» PROVIDED DATA:
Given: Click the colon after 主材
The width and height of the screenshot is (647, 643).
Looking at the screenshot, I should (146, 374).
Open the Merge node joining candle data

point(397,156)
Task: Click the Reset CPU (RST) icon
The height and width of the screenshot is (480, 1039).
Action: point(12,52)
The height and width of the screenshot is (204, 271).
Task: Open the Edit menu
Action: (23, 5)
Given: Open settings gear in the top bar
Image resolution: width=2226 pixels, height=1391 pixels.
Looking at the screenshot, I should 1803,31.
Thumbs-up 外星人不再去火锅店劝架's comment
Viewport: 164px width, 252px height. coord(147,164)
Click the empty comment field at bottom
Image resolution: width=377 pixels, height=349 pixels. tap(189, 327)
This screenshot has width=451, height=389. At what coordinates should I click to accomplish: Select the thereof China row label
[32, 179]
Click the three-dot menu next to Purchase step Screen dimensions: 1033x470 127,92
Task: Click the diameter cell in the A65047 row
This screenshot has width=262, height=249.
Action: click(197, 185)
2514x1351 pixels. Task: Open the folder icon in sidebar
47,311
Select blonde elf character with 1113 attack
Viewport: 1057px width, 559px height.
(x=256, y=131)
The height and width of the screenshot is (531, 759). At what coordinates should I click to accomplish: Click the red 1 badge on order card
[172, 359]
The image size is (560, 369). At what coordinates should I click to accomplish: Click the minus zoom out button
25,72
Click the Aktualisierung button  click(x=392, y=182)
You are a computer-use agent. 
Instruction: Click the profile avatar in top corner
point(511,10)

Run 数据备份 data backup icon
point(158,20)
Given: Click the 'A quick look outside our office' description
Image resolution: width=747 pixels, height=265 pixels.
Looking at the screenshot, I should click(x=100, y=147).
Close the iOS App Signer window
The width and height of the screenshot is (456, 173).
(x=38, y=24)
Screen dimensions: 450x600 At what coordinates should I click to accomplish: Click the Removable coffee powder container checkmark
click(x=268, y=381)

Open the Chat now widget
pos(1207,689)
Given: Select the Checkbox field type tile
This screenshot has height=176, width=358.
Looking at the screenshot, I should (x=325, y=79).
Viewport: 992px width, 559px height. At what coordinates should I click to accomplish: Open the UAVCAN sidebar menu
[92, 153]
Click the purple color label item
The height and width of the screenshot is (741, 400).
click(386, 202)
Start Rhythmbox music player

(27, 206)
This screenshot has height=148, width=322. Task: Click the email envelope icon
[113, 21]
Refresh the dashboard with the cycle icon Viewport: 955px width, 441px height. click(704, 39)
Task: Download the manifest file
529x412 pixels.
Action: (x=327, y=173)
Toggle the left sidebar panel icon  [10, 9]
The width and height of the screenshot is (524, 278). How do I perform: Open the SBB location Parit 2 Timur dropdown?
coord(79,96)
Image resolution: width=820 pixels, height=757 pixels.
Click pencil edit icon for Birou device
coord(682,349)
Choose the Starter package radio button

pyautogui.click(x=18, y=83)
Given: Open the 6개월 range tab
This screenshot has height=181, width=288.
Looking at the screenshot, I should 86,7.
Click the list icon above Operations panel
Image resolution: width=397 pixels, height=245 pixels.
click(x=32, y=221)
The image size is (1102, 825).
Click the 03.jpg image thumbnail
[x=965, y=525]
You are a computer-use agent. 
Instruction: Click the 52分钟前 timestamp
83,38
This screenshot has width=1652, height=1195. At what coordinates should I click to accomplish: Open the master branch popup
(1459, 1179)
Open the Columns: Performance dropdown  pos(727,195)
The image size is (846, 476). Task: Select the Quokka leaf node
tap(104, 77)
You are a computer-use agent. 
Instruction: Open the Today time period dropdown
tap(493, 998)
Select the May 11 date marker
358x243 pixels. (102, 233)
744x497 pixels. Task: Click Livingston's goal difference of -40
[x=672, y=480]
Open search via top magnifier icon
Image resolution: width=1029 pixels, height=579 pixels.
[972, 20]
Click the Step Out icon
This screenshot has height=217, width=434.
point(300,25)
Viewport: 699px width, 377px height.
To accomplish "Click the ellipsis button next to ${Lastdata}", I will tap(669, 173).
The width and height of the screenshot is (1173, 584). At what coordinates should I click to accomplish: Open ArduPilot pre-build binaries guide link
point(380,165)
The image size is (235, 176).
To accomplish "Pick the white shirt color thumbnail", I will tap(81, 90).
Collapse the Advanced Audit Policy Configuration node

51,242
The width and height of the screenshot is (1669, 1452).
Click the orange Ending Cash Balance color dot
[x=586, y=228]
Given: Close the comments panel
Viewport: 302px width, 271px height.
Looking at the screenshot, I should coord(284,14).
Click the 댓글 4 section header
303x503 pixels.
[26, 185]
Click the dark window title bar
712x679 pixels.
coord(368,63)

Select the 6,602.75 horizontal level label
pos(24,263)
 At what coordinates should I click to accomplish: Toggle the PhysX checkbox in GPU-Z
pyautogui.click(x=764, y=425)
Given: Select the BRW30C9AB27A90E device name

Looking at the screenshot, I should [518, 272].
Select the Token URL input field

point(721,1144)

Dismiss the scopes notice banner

» TASK OBJECTIVE:
Rewrite every line of the records above as a numbered list, omitting the blank lines.

» ANSWER TO THE PROBLEM:
1. Given: Click the colon after 主材
2. The width and height of the screenshot is (647, 643).
3. Looking at the screenshot, I should (146, 374).
4. Open the Merge node joining candle data
5. point(397,156)
6. Task: Click the Reset CPU (RST) icon
7. The height and width of the screenshot is (480, 1039).
8. Action: point(12,52)
9. The height and width of the screenshot is (204, 271).
10. Task: Open the Edit menu
11. Action: (23, 5)
12. Given: Open settings gear in the top bar
13. Image resolution: width=2226 pixels, height=1391 pixels.
14. Looking at the screenshot, I should 1803,31.
15. Thumbs-up 外星人不再去火锅店劝架's comment
16. Viewport: 164px width, 252px height. coord(147,164)
17. Click the empty comment field at bottom
18. Image resolution: width=377 pixels, height=349 pixels. tap(189, 327)
19. This screenshot has width=451, height=389. At what coordinates should I click to accomplish: Select the thereof China row label
20. [32, 179]
21. Click the three-dot menu next to Purchase step Screen dimensions: 1033x470 127,92
22. Task: Click the diameter cell in the A65047 row
23. This screenshot has width=262, height=249.
24. Action: click(197, 185)
25. 2514x1351 pixels. Task: Open the folder icon in sidebar
26. 47,311
27. Select blonde elf character with 1113 attack
28. Viewport: 1057px width, 559px height.
29. (x=256, y=131)
30. The height and width of the screenshot is (531, 759). At what coordinates should I click to accomplish: Click the red 1 badge on order card
31. [172, 359]
32. The image size is (560, 369). At what coordinates should I click to accomplish: Click the minus zoom out button
33. 25,72
34. Click the Aktualisierung button  click(x=392, y=182)
35. You are a computer-use agent. 
36. Instruction: Click the profile avatar in top corner
37. point(511,10)
38. Run 数据备份 data backup icon
39. point(158,20)
40. Given: Click the 'A quick look outside our office' description
41. Image resolution: width=747 pixels, height=265 pixels.
42. Looking at the screenshot, I should click(x=100, y=147).
43. Close the iOS App Signer window
44. The width and height of the screenshot is (456, 173).
45. (x=38, y=24)
46. Screen dimensions: 450x600 At what coordinates should I click to accomplish: Click the Removable coffee powder container checkmark
47. click(x=268, y=381)
48. Open the Chat now widget
49. pos(1207,689)
50. Given: Select the Checkbox field type tile
51. This screenshot has height=176, width=358.
52. Looking at the screenshot, I should (x=325, y=79).
53. Viewport: 992px width, 559px height. At what coordinates should I click to accomplish: Open the UAVCAN sidebar menu
54. [92, 153]
55. Click the purple color label item
56. The height and width of the screenshot is (741, 400).
57. click(386, 202)
58. Start Rhythmbox music player
59. (27, 206)
60. This screenshot has height=148, width=322. Task: Click the email envelope icon
61. [113, 21]
62. Refresh the dashboard with the cycle icon Viewport: 955px width, 441px height. click(704, 39)
63. Task: Download the manifest file
64. 529x412 pixels.
65. Action: (x=327, y=173)
66. Toggle the left sidebar panel icon  [10, 9]
67. The width and height of the screenshot is (524, 278). How do I perform: Open the SBB location Parit 2 Timur dropdown?
68. coord(79,96)
69. Image resolution: width=820 pixels, height=757 pixels.
70. Click pencil edit icon for Birou device
71. coord(682,349)
72. Choose the Starter package radio button
73. pyautogui.click(x=18, y=83)
74. Given: Open the 6개월 range tab
75. This screenshot has height=181, width=288.
76. Looking at the screenshot, I should 86,7.
77. Click the list icon above Operations panel
78. Image resolution: width=397 pixels, height=245 pixels.
79. click(x=32, y=221)
80. The image size is (1102, 825).
81. Click the 03.jpg image thumbnail
82. [x=965, y=525]
83. You are a computer-use agent. 
84. Instruction: Click the 52分钟前 timestamp
85. 83,38
86. This screenshot has width=1652, height=1195. At what coordinates should I click to accomplish: Open the master branch popup
87. (1459, 1179)
88. Open the Columns: Performance dropdown  pos(727,195)
89. The image size is (846, 476). Task: Select the Quokka leaf node
90. tap(104, 77)
91. You are a computer-use agent. 
92. Instruction: Open the Today time period dropdown
93. tap(493, 998)
94. Select the May 11 date marker
95. 358x243 pixels. (102, 233)
96. 744x497 pixels. Task: Click Livingston's goal difference of -40
97. [x=672, y=480]
98. Open search via top magnifier icon
99. Image resolution: width=1029 pixels, height=579 pixels.
100. [972, 20]
101. Click the Step Out icon
102. This screenshot has height=217, width=434.
103. point(300,25)
104. Viewport: 699px width, 377px height.
105. To accomplish "Click the ellipsis button next to ${Lastdata}", I will tap(669, 173).
106. The width and height of the screenshot is (1173, 584). At what coordinates should I click to accomplish: Open ArduPilot pre-build binaries guide link
107. point(380,165)
108. The image size is (235, 176).
109. To accomplish "Pick the white shirt color thumbnail", I will tap(81, 90).
110. Collapse the Advanced Audit Policy Configuration node
111. 51,242
112. The width and height of the screenshot is (1669, 1452).
113. Click the orange Ending Cash Balance color dot
114. [x=586, y=228]
115. Given: Close the comments panel
116. Viewport: 302px width, 271px height.
117. Looking at the screenshot, I should coord(284,14).
118. Click the 댓글 4 section header
119. 303x503 pixels.
120. [26, 185]
121. Click the dark window title bar
122. 712x679 pixels.
123. coord(368,63)
124. Select the 6,602.75 horizontal level label
125. pos(24,263)
126.  At what coordinates should I click to accomplish: Toggle the PhysX checkbox in GPU-Z
127. pyautogui.click(x=764, y=425)
128. Given: Select the BRW30C9AB27A90E device name
129. Looking at the screenshot, I should [518, 272].
130. Select the Token URL input field
131. point(721,1144)
132. Dismiss the scopes notice banner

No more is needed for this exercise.